## Dataset rows

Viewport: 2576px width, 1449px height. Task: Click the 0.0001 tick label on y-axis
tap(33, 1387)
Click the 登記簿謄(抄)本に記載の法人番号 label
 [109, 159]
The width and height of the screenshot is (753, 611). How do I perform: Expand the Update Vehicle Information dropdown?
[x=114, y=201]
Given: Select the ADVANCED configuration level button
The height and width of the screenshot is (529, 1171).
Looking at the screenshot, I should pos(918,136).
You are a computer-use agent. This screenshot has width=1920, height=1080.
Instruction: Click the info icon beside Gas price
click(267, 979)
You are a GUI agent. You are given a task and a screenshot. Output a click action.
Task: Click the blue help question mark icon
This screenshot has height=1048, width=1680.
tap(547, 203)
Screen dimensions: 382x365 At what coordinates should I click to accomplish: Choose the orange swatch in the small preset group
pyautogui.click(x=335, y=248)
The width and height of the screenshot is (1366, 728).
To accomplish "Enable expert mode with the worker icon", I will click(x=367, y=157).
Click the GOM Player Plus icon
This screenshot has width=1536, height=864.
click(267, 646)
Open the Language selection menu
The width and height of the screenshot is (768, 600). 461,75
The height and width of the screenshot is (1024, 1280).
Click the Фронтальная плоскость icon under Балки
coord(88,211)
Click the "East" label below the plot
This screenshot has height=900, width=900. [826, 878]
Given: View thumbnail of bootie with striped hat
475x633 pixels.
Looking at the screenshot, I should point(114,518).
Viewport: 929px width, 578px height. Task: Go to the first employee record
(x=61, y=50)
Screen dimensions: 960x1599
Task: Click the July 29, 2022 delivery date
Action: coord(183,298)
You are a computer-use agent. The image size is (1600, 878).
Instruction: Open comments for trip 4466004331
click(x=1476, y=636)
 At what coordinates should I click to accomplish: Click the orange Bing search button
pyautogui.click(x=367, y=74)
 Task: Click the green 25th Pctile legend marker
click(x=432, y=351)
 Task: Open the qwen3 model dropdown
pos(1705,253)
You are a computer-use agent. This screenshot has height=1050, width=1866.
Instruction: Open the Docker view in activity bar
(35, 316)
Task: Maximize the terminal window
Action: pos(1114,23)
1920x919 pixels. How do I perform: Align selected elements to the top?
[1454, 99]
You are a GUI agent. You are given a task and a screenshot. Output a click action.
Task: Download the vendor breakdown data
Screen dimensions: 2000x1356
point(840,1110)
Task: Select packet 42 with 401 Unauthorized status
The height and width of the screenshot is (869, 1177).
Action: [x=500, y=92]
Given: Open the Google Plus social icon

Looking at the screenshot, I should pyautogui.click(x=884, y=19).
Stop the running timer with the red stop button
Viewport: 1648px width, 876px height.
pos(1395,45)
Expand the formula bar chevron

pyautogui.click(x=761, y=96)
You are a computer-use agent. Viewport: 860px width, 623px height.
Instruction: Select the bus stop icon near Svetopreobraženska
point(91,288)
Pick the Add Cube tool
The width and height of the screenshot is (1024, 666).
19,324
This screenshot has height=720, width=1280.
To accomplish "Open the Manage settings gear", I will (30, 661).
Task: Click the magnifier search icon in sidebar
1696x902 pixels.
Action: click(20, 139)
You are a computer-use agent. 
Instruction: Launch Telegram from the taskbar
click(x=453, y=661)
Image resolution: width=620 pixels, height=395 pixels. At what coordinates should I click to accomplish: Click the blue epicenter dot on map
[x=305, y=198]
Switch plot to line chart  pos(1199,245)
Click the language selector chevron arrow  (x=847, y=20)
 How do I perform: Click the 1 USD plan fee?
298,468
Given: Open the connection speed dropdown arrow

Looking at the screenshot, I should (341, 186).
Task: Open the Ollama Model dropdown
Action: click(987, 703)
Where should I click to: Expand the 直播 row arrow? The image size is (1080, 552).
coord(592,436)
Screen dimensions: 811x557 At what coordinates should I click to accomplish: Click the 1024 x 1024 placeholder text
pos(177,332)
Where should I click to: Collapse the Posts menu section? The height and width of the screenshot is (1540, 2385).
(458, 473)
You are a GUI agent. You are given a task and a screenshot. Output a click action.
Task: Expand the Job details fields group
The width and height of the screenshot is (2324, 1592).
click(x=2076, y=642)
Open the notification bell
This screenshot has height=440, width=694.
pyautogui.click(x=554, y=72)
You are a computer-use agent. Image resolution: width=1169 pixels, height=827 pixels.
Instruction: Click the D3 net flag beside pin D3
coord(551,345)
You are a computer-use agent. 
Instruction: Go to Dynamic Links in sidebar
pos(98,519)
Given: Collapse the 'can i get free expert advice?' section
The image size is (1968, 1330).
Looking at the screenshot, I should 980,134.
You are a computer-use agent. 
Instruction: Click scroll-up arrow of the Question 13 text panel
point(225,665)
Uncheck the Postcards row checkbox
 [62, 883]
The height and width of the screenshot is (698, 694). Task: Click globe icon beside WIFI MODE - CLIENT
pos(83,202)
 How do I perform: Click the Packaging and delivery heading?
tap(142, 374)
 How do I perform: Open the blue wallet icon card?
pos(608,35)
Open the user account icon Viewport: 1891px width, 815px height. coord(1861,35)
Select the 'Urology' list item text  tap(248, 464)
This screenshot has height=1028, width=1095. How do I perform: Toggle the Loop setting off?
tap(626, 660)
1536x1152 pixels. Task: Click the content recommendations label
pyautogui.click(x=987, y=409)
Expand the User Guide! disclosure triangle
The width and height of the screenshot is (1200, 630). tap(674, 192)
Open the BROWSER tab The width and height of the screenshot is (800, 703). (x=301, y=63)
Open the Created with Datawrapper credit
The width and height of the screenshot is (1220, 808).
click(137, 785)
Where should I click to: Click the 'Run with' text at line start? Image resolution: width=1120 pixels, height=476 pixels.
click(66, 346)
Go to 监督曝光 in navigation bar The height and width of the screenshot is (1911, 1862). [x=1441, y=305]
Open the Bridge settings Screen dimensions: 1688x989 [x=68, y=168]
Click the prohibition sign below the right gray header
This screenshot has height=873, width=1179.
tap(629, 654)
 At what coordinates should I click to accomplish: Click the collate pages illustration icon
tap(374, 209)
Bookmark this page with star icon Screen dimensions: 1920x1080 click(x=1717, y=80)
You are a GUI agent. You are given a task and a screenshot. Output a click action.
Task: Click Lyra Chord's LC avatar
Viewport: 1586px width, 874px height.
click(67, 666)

## Goal
Reproduce word for word the lines of the records above, beginning with the line that contains "This screenshot has height=720, width=1280." and continuing through the line that contains "[x=305, y=198]", including both of those lines.

## Written solution
This screenshot has height=720, width=1280.
To accomplish "Open the Manage settings gear", I will (30, 661).
Task: Click the magnifier search icon in sidebar
1696x902 pixels.
Action: click(20, 139)
You are a computer-use agent. 
Instruction: Launch Telegram from the taskbar
click(x=453, y=661)
Image resolution: width=620 pixels, height=395 pixels. At what coordinates should I click to accomplish: Click the blue epicenter dot on map
[x=305, y=198]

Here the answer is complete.